In a \(\triangle A B C\), it is given the angles \(A=75^{\circ}\) and \(C=60^{\circ}\)
and \(\quad \triangle B A D=\sqrt{3}(\triangle B C D) \Rightarrow(A D)=\sqrt{3}(C D)\)
\(\Rightarrow \quad \frac{A D}{C D}=\sqrt{3}\)

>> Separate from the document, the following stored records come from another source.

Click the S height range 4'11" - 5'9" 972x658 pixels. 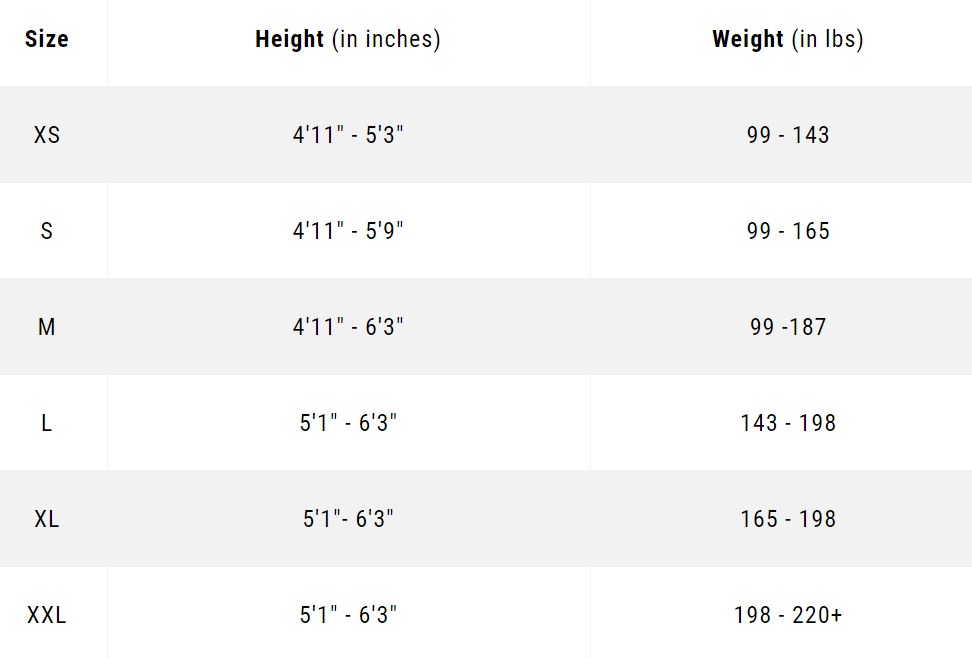[348, 231]
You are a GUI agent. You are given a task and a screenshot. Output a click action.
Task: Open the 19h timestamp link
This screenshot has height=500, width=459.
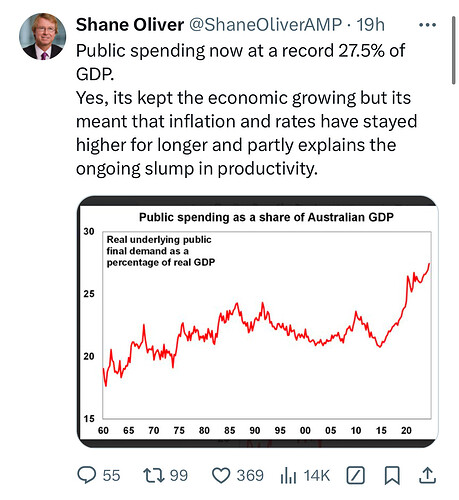[x=371, y=25]
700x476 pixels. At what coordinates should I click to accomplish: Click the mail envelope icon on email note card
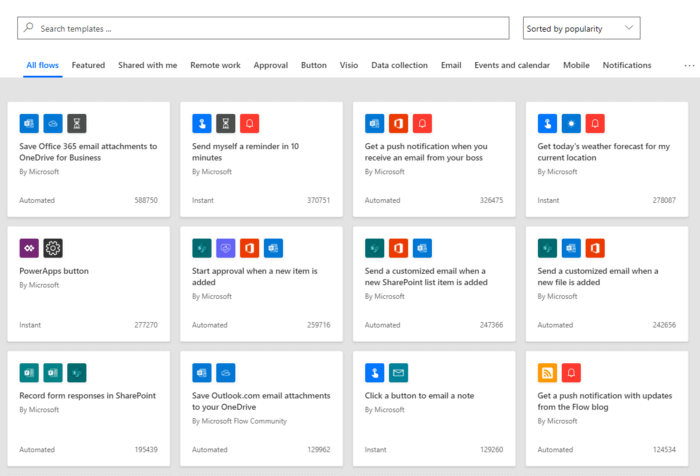(x=399, y=373)
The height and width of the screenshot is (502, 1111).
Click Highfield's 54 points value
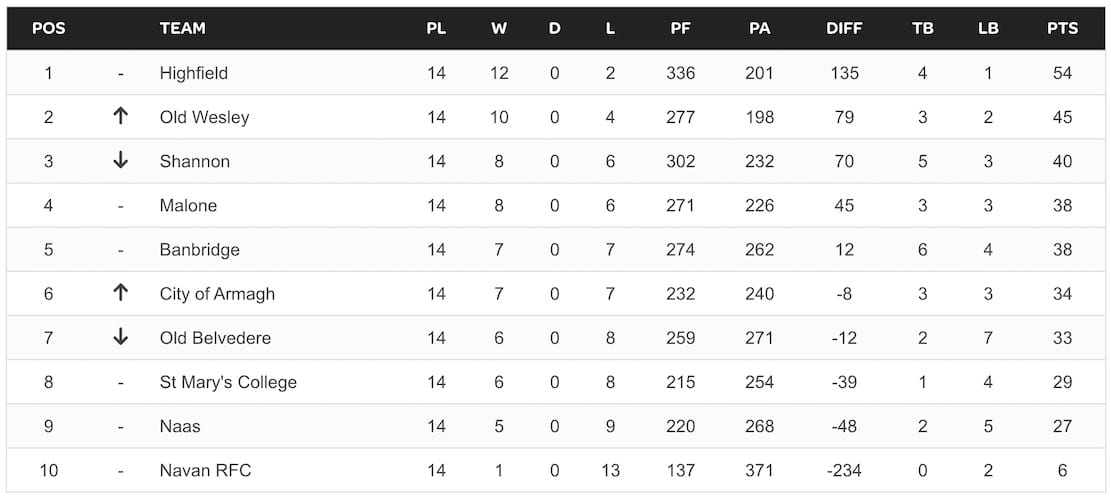point(1062,73)
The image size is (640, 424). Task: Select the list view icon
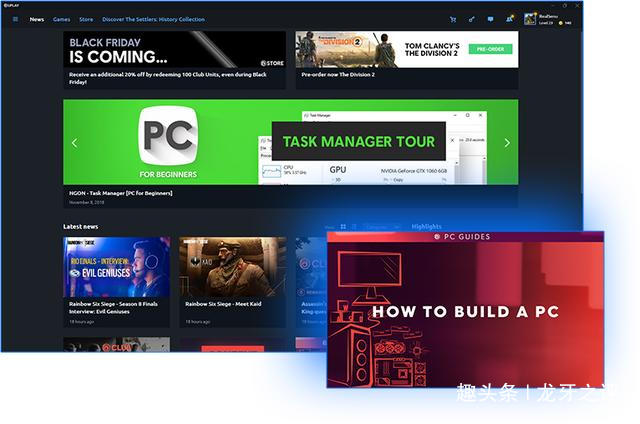tap(354, 226)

As angle \(B=45^{\circ}\), Now let \(\angle A B D=\alpha\), then \(\angle D B C=45^{\circ}-\alpha\)
Now, by sine law
\(\begin{gathered}
\frac{\sin \alpha}{A D}=\frac{\sin 75^{\circ}}{B D},(\text { in } \triangle A B D) \\
\text { and } \frac{\sin \left(45^{\circ}-\alpha\right)}{C D}=\frac{\sin 60^{\circ}}{B D},(\text { in } \triangle D B C) \\
\therefore \quad \frac{(C D) \sin \alpha}{(A D) \sin \left(45^{\circ}-\alpha\right)}=\frac{\sin 75^{\circ}}{\sin 60^{\circ}} \\
\Rightarrow \frac{1}{\sqrt{3}} \times \frac{\sin \alpha}{\sin \left(45^{\circ}-\alpha\right)}=\frac{\frac{1}{2 \sqrt{2}}+\frac{\sqrt{3}}{2 \sqrt{2}}}{\frac{\sqrt{3}}{2}} \\
\Rightarrow \quad \frac{\sin \alpha}{\sin \left(45^{\circ}-\alpha\right)}=\frac{\sqrt{3}+1}{\sqrt{2}} \Rightarrow \frac{\sin \left(45^{\circ}-\alpha\right)}{\sin \alpha}=\frac{\sqrt{3}-1}{\sqrt{2}} \\
\Rightarrow \frac{1}{\sqrt{2}} \cot \alpha-\frac{1}{\sqrt{2}}=\frac{\sqrt{3}-1}{\sqrt{2}} \Rightarrow \cot \alpha=\sqrt{3} \Rightarrow \alpha=30^{\circ}
\end{gathered}\)